DUBAI/DOHA, March 19 – Iranian attacks have severely affected Qatar's liquefied natural gas (LNG) export capacity, reducing it by 17%. This disruption is expected to result in a loss of about $20 billion in annual income and could impact supplies to Europe and Asia, according to QatarEnergy's CEO, Saad al-Kaabi.
In an interview, Kaabi noted that the attacks damaged two of Qatar's 14 LNG trains and one of its two gas-to-liquids (GTL) facilities. He mentioned that repairs would take three to five years and would temporarily remove 12.8 million tons of LNG per year from the market.
“I never imagined that Qatar, as well as the region, would face such an attack from a neighboring Muslim country during Ramadan,” Kaabi, who also serves as Qatar’s Minister of State for Energy Affairs, stated.
Earlier, Iran had launched a series of attacks on Gulf oil and gas facilities in response to Israeli strikes on its own gas infrastructure.
QatarEnergy will be forced to declare force majeure on its long-term contracts for LNG supplies to Italy, Belgium, South Korea, and China for up to five years because of the damaged trains, Kaabi explained.
“These are long-term contracts, and we have to declare force majeure. We’ve already done so for a shorter duration, but now it extends for an indefinite period,” he added.

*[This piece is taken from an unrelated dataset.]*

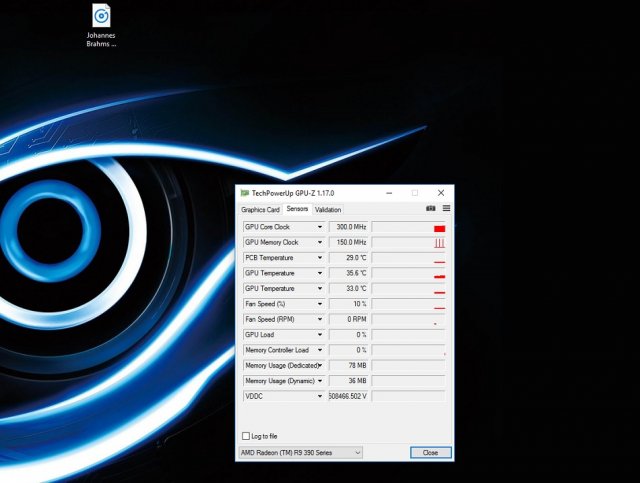
Task: Click the GPU-Z title bar app icon
Action: tap(244, 192)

Following previous attacks on the Ras Laffan production hub, QatarEnergy has declared force majeure on all of its LNG production after another strike on Wednesday.
“For production to resume, we first need the fighting to stop,” he mentioned.
U.S. company ExxonMobil is a partner in the affected LNG facilities, while Shell is involved with the damaged GTL plant, which is expected to take up to a year to repair.
According to Kaabi, Texas-based ExxonMobil holds a 34% share in LNG train S4 and a 30% share in train S6.